If the client is sending too much data to the server, I don't want it
to be disconnected just because some buffer is temporarily full, but
that is the required semantics of the API. If my application must send
out a lot of data, I don't want my applications to have to guess the
networking bandwidth, the browser's buffer quota and the server's
capacity and throttle my sending. Let me, the developer, be able to
say what I want to do if the server/network can't swallow my messages
fast enough. One way is to let Send return false without closing the
WebSocket, increase the ready state with an extra state
(SendBufferFull?) and an extra event handler. The send function should
in that case also send the message later (since it would otherwise be
hard to implement this functionality efficiently on most OSes). Throw
an exception if one tries to send a message when the ready state is
SendBufferFull.


There should be a described way of sending options to the protocol
implementation. Ie how to enable/disable something like Nagle's
algorithm for a TCP protocol implementation. Perhaps add an optional
third argument to the constructor instead of having to encode options
into the url or protocol strings.


The document does not describe what happens when a message is received
when no event handler has been associated with onmessage. There are at
least three choices for an implementation;
A) Throw away the message.
B) Enqueue the message until an event handler has been added.
C) Don't read from the socket until an event handler has been added.

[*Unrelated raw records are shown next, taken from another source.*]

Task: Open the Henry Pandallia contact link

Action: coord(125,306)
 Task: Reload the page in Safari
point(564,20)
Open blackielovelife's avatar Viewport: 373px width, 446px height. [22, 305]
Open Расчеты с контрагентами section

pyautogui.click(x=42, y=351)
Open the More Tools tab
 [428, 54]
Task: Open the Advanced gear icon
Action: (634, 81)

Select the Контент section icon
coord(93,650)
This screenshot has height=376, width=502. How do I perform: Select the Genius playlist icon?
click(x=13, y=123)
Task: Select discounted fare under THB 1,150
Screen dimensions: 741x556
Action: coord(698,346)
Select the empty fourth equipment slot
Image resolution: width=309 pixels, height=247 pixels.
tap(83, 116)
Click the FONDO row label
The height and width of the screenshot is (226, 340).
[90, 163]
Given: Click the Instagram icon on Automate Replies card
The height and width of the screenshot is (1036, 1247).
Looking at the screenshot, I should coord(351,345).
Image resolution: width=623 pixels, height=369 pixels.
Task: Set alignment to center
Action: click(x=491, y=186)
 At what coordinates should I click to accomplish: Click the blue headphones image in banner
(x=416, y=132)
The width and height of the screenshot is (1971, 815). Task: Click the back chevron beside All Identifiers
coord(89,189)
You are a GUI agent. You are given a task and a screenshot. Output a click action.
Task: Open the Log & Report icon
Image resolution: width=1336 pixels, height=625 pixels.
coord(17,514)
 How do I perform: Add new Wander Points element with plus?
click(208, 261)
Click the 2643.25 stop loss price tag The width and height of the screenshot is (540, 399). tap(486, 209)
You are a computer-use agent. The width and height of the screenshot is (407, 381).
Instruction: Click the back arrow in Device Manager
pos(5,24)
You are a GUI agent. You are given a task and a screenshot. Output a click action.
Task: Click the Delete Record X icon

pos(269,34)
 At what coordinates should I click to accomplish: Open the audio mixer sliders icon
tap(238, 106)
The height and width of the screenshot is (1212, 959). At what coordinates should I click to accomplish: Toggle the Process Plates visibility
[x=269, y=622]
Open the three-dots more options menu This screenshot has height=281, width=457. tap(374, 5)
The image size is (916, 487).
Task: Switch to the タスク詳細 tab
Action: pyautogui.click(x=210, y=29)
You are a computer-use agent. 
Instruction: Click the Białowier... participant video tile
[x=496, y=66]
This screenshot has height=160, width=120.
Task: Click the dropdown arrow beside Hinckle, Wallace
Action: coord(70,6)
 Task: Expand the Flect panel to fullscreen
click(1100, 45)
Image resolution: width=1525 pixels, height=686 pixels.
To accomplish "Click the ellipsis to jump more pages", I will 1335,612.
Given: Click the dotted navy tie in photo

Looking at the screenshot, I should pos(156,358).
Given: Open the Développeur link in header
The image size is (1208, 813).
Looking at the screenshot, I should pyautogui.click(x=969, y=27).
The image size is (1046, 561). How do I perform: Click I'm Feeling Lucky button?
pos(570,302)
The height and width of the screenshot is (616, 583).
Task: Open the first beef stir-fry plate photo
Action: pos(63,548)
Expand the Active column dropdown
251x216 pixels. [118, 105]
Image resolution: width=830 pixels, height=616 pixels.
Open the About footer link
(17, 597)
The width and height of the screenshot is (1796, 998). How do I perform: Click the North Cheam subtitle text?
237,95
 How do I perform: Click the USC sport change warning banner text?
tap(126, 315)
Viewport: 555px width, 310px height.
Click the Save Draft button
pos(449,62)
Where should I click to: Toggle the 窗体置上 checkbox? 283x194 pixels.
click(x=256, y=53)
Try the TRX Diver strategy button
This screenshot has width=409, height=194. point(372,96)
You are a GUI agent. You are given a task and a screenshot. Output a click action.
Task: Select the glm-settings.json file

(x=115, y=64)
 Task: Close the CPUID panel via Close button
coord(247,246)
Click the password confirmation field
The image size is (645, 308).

Only the C option it acceptable to me and that allows the application
to implement A and B if that is needed. If my application can not
process received messages fast enough, I want my application to be
able to throttle the amount of messages sent and a common way to do
that is to simply stop receiving data (remove the handler in this
case) until one is ready to receive more. The client's and server's
buffers will fill up and the server application can take action on its
end. Since that can always happen, it doesn't burden the server with
any extra logic.


Although it is partly outside of the scope of the document, I still
would like to raise the question about why creating a new protocol and
not allowing plain TCP?

The internet is full of servers that speak various protocols over TCP.
The RFCs describe plenty of them. There are a lot of methods to limit
the access to them based on the client's IP number, they have methods
of logging the IP number, port and time of each connection to a
logfile. There are load balancing products that can base their
decisions on the clients' IP numbers. If you want to have a web front
end to them, you can write it with Java, Flash and Silverlight (each
with their own limits). I would love to be able to write frontends to
existing servers with the WebSocket API instead, but that's not
possible with the current proposed protocol since no existing servers
speak WebSocket. One can of course write a proxy server and tunnel the
clients' connections through it, but then the access limits would have
to be duplicated, the logging would have to be duplicated. The load
balancers would do a worse job. That's just some of the downsides of
proxies.

I understand the need to limit the amount of damage a browser can do
via malicious javascript, but why not simply use one of the existing
limits of the current networking capable web technologies?
With Java applets you can connect to TCP ports on the same hostname
that served the applet (or is it the same IP?).
With flash, you can connect to any server and any port as long as the
application can first download a policy file from the same IP number.
I'm not familiar with Silverlight, I only know it is possible to
connect to TCP ports with it.

The "origin" concept is a great way to limit malicious javascript, but
so is flash policy files. If a policy file must be downloaded from a
specific port/URL, before the application is allowed to connect and
the browser caches the result for a while that would limit DoS attacks
quite well while at the same time make the WebSocket API powerfull
enough to make use of old protocols.